FEED AND FERTILITY…
FEED AND FERTILITY…
Careful feeding
management can help
safeguard the fertility of
high-yielding, spring calving
cows. Jessica Buss reports
TO MINIMISE the negative effect of turnout on fertility, one 9400-litre herd will restrict grazing times for non-pregnant cows this spring.
To supplement their low grass intakes these fresh calvers at John Rounds 175-cow herd, Elmoreback Farm, Gloucester, will be fed a mixed ration of maize and grass silage and concentrates.
"Last year cows milked well off grass and although fertility was not as bad as the previous spring, it was not as good as in winter," explains Mr Round. These high yielders must achieve good dry matter intakes of the correct ration spec in the breeding season to ensure they get in calf.
"Cows can produce 30 litres at grass, but it cannot support 45-litre cows, and we have some cows peaking at 60 litres."
January calvers, served after turnout last year, needed 2.38 services a cow, February calvers 2.5 a cow, and March and April calvers 2 a cow. Those calving in May were easier to get in-calf, requiring only 1.8 services a cow, explains Mr Rounds ADAS nutrition consultant Pete Kelly.
Mr Round aims to keep the calving interval below 390 days. He is not concerned about letting cows slip up to a month because of the herds all-year-round calving pattern and high average yield. Actual calving interval for the last year is 377 days.
"Before we started complete diet feeding, fertility was worse. Although complete diet feeding initially improved yield slightly, the improvement in fertility was more dramatic."
To improve fertility this spring and help maintain lactations, Mr Round plans to change the way he groups cows. The high yielding group last year included cows up to 200 days calved, but now it will only include cows not in-calf, up to about 100 days calved.
These fresher cows will be fed a ration of maize silage and concentrates. Fresh grass will be restricted to 4-5kg of dry matter to maximise intake of the mixed ration. High quality forage with good intake characteristics is vital, he adds.
"On the winter diet the best cows eat 32kg DM – 70kg fresh weight. It is impossible for cows to eat that much fresh grass – it would need intakes of over 200kg fresh weight."
In-calf cows will graze grass and, because concentrates cannot be fed in the parlour, they will receive a buffer feed of forage and concentrates. Many of these in-calf cows will still produce over 30 litres and are typically dried-off giving 23-30 litres.
To maximise intakes in summer, cows are housed in hot weather. High yielding cows eat little when standing in the sun and show few signs of bulling, explains Mr Round. In these circumstances, cows come in at mid-day or only graze at night, when its cooler.
The high yielders spring and summer diet will include sugar beet pulp to add fibre, and low protein maize silage with little or no grass silage, to lower the crude protein of the diet, and so balance the high protein grass.
Mr Kelly adds that while there is little scientific evidence to support the negative effect of excess rumen degradable protein on fertility, there is circumstantial evidence. Checking the protein content of fresh grass once a week will ensure protein levels are kept low enough, advises Mr Kelly.
"We want a diet below 20% crude protein at grass to ensure good fertility. Mid-April grass can be 28-30% crude protein, so on a diet of grazed grass high yielding cows will receive too much protein." Cows of average yields would cope with the excess protein better, because they can afford to use energy for it, and their fertility is less likely to suffer.

> Extracted data
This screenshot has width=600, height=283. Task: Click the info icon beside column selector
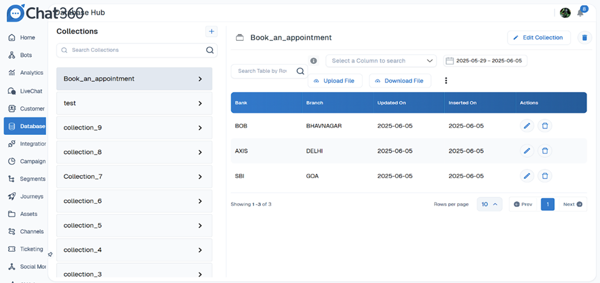pyautogui.click(x=313, y=61)
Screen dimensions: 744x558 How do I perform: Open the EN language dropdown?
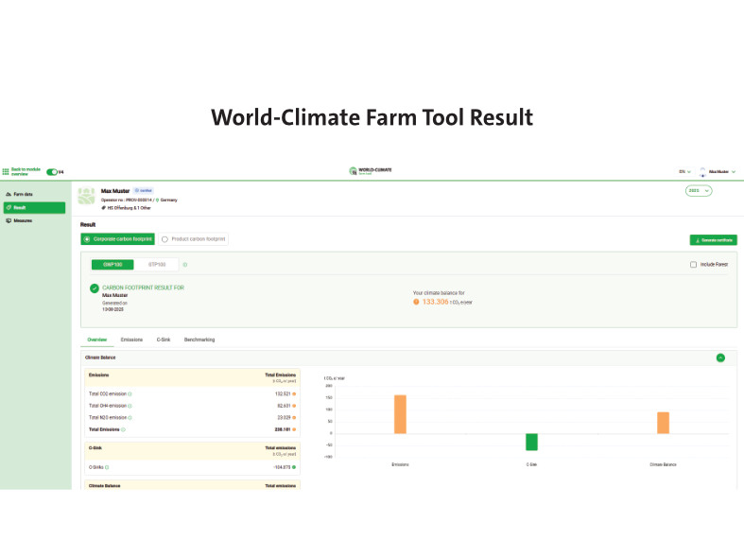click(x=684, y=172)
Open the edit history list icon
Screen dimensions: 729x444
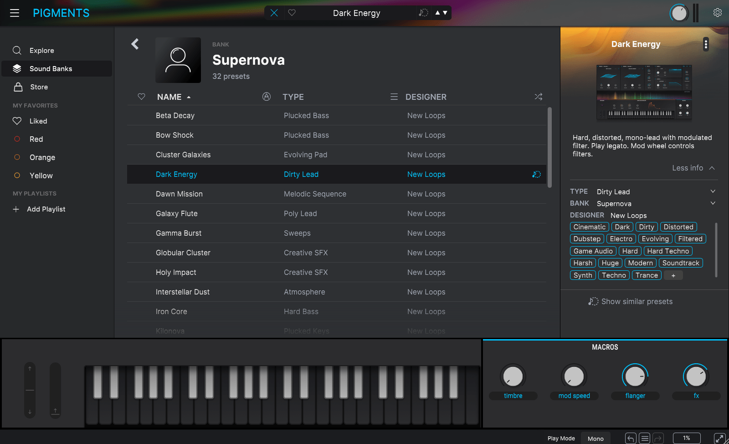click(x=644, y=439)
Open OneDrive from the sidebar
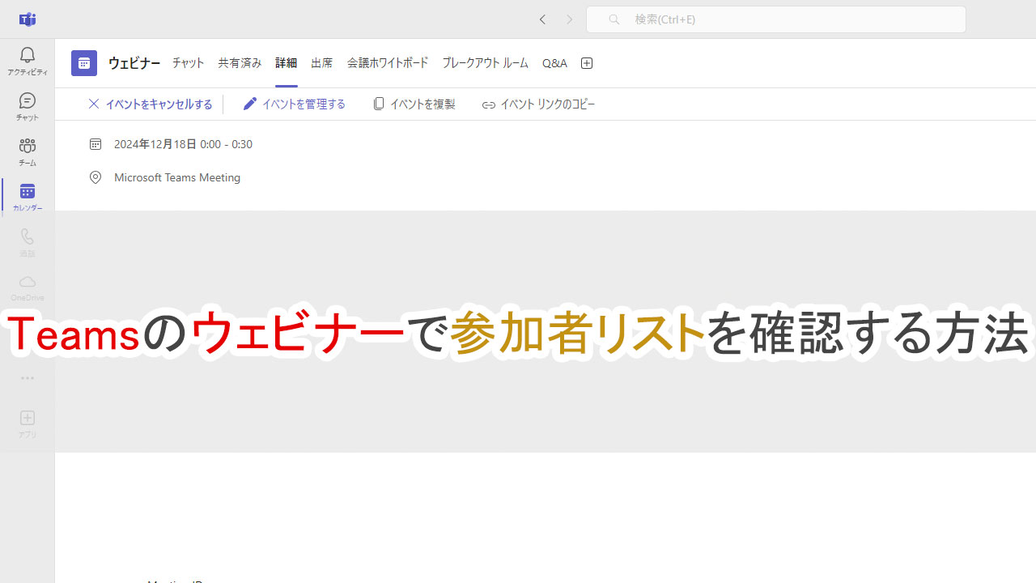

> What you need to do
1. According to the feed and fertility article, what was the herd's actual calving interval for the last year?
2. Turn the paragraph in the feed and fertility article that begins "January calvers, served after turnout last year" into a bulleted list, keeping its main facts.
3. Translate this sentence from the feed and fertility article into Spanish: "Mr Round aims to keep the calving interval below 390 days."

> List of solutions
1. 377 days.

2.
Services needed per cow among cows served after turnout last year, according to ADAS nutrition consultant Pete Kelly:
- January calvers: 2.38
- February calvers: 2.5
- March and April calvers: 2
- May calvers: 1.8 (easier to get in calf)

3. El Sr. Round se propone mantener el intervalo entre partos por debajo de 390 días.